Council Tax - Structure
What is Council Tax? Local government is financed by a combination of centrally-administered funding and locally-administered charges and taxes - the most significant of which is council tax.
Council tax combines elements of both its predecessors: the property-based rates system that existed until 1990 and the community charge or 'poll tax' on individuals, which existed from 1990 to 1993. Council tax has both a property value element and a personal element.
People's council tax liabilities depend on which 'band' their property is in, the number of council tax payers in the local authority's territory (the council tax base), how much the local authority intends to spend that year and the funding it has been allocated from central Government.
'Collection authorities' include unitary authorities, London borough councils, metropolitan borough councils, and shire district and borough councils. In two-tier areas, the district council collects council tax to pay for its own services and to cover the precept issued by the county council and any relevant parish or community council for the services they provide.
Precepts are also added to people's total council tax bills by the local Police Authority and any relevant Fire and Civil Defence Authority.
BackgroundCouncil tax was developed as a replacement for the community charge, whose turbulent three-year history was extremely unpopular and difficult to administer.
The so-called 'poll tax' - a term first used in the context of 1381's Peasants' Revolt, the 'poll' meaning 'head' - was introduced by the Thatcher Government to correct the weaknesses of the domestic rates system.
By taxing people rather than property, the community charge taxed large numbers of people previously excluded. Only about 25 per cent of local people were issued with bills under the rates system, but the new system charged adult children living with parents, lodgers etc. Some steps were then taken to mitigate the regressive effects of the community charge by a series of discounts and exemptions.

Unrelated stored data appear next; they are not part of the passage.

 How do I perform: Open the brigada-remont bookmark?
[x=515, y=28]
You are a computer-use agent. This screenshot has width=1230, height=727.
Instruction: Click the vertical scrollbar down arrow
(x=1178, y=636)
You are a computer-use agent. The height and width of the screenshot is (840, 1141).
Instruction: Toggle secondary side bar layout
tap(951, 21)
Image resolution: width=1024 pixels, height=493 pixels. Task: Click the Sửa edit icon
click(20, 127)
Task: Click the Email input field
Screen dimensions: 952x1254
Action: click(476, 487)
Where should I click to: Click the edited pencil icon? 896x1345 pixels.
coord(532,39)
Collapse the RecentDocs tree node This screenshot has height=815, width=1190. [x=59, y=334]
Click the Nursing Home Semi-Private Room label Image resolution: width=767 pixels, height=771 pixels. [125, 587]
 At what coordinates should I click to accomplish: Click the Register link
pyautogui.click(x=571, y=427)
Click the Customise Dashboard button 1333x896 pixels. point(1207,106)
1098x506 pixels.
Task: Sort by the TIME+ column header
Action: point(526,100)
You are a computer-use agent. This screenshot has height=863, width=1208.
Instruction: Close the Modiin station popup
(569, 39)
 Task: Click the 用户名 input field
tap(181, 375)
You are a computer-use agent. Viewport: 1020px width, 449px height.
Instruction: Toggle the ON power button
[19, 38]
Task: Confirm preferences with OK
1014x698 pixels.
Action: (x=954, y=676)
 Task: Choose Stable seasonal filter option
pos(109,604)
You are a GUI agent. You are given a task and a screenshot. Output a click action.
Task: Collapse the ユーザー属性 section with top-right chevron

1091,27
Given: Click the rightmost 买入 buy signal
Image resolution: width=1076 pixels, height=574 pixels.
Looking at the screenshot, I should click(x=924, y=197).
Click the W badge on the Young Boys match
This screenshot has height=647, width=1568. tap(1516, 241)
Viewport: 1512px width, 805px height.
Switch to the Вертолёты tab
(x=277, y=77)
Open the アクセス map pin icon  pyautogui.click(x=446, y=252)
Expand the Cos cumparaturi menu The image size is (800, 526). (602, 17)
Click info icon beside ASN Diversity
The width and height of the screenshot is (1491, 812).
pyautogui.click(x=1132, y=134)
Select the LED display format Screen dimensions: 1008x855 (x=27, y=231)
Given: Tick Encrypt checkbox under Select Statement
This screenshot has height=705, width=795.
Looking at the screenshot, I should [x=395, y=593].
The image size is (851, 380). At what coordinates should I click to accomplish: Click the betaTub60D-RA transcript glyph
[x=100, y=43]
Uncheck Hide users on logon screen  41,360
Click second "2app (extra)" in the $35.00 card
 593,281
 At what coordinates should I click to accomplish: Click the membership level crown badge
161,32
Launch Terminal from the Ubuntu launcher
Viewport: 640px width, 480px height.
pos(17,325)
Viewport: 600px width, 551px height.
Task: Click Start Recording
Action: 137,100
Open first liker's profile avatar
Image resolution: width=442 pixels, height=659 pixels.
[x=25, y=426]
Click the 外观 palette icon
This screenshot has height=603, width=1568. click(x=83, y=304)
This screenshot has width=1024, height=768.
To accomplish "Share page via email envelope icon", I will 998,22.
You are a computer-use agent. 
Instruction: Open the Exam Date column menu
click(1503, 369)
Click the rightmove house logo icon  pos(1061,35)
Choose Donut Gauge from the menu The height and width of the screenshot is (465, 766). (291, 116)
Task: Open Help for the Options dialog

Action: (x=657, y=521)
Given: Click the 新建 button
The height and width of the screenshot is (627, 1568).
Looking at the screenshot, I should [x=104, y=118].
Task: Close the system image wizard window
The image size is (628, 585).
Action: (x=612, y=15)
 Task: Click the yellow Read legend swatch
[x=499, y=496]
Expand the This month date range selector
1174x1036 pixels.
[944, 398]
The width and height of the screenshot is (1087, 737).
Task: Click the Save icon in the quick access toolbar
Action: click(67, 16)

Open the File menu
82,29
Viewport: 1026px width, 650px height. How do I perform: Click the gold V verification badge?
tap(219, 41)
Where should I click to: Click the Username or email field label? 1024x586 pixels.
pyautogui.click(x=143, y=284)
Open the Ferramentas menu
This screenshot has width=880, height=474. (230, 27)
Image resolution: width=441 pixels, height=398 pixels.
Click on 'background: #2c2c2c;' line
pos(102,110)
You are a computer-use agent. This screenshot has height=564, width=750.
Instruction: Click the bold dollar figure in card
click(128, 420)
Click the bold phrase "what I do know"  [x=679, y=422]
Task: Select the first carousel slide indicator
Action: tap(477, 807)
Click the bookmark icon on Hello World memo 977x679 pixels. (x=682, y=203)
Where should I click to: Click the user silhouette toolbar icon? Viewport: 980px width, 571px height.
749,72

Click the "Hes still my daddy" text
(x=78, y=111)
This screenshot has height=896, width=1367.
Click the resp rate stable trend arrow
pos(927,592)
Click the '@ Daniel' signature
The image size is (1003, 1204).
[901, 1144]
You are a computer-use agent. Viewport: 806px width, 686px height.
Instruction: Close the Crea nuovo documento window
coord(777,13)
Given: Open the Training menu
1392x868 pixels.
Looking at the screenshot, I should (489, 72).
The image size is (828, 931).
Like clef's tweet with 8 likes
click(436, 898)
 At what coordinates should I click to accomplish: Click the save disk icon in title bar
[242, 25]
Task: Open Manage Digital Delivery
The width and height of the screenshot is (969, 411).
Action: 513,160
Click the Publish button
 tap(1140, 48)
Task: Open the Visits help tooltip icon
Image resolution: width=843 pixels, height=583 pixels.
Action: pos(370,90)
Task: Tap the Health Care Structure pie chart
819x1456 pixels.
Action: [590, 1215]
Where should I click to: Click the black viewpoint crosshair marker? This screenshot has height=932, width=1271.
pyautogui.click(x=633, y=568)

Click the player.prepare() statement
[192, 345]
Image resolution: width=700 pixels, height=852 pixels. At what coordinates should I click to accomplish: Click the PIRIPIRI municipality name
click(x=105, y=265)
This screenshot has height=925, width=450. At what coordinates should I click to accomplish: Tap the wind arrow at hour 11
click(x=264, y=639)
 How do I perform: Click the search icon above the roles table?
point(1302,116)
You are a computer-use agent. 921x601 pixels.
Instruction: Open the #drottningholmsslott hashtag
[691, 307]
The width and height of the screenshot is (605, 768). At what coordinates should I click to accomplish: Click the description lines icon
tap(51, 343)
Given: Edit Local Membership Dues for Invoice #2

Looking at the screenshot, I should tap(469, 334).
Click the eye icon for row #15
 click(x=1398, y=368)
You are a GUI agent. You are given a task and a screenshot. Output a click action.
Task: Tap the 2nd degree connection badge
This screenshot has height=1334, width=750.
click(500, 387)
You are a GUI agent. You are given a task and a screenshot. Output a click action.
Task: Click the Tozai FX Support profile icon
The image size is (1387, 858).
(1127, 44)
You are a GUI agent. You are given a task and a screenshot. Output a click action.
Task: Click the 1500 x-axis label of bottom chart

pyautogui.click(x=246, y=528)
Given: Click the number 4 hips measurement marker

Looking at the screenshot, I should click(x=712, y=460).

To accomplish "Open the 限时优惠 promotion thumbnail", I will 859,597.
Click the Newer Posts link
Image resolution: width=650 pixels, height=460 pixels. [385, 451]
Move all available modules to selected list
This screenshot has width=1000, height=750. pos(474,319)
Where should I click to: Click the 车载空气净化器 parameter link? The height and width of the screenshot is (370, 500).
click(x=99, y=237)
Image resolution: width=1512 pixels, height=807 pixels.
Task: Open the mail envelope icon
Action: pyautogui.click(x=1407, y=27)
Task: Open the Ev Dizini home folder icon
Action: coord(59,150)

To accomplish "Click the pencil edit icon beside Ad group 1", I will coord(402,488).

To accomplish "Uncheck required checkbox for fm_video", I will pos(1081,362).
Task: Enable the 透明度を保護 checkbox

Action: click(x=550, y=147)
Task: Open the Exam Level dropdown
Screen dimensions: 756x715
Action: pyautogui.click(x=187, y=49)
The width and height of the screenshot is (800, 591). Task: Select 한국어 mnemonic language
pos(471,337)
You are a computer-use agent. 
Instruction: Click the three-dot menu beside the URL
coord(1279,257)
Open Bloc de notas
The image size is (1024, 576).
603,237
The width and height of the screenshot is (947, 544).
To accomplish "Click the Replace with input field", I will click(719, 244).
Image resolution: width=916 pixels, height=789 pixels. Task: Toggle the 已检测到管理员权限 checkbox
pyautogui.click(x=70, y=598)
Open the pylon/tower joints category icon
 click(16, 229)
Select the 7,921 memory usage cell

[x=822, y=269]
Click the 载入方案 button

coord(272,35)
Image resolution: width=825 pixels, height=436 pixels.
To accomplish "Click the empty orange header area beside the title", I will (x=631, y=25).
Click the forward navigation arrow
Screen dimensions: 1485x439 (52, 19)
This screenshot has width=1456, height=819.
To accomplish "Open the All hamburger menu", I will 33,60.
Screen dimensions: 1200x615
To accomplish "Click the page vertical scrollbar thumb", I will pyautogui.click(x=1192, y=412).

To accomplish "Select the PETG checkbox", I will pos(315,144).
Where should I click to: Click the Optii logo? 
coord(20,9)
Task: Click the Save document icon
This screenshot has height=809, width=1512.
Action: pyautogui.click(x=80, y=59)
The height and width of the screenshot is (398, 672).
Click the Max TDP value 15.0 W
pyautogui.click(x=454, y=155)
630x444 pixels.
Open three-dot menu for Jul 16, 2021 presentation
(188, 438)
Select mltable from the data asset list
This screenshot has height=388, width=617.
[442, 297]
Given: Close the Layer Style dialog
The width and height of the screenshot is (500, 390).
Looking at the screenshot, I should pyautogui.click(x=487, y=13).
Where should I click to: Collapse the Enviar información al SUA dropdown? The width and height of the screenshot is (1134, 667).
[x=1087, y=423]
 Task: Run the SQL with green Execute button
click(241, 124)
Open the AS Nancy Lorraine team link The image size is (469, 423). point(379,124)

However, there was considerable public opposition to the poll tax and many people refused to register to pay it. Although houses were immobile, people were not, and keeping track of citizens' movements - particularly in cities - combined with widespread protests that occassionally broke into rioting, made the system unworkable.
One of the first significant reforms of the Major Government was to replace the community charge with council tax, which combined a 50 per cent property and a 50 per cent personal element, thereby avoiding the worst excesses of both the preceding systems.
ControversiesUnlike the community charge, the council tax system was initially widely accepted. But accelerating increases - reaching an average 12.9 per cent in 2003 - have led many to call for its replacement. Indeed, a 2003 report by the Audit Commission described the local government funding system as "fundamentally flawed".
Even so, most opposition to council tax arises from its level - and by extension the local government funding settlement - rather than a perception of intrinsic unfairness. However, accelerating levels have hit people on low or fixed incomes, such as pensioners, the hardest.
Local authorities frequently accuse the Government of underfunding them through central grants while imposing additional duties that they must fulfil - requiring councils to put up council tax to meet objectives they have not been involved in setting. Increasingly, councils are arranging local referendums on their spending plans to seek public support for proposed increases.
The Government has threatened to cap increases from 2004-2005 if local authorities do not moderate their demands.
Debate about what should replace council tax, if anything, covers alternatives such as a ring-fenced proportion of income tax revenue, local income taxes and increased reliance on charging for services. Any change, however, will create winners and losers.
Quotes"Council tax's unpopularity springs from its basic design fault: its unfairness. Most significantly, the banding system puts a ceiling on what the richest pay, and a floor under what the poorest pay."
Liberal Democrats 'Axe the Tax' wesbite, 2003
"I think it's unlikely that we would wholly do away with a property based tax."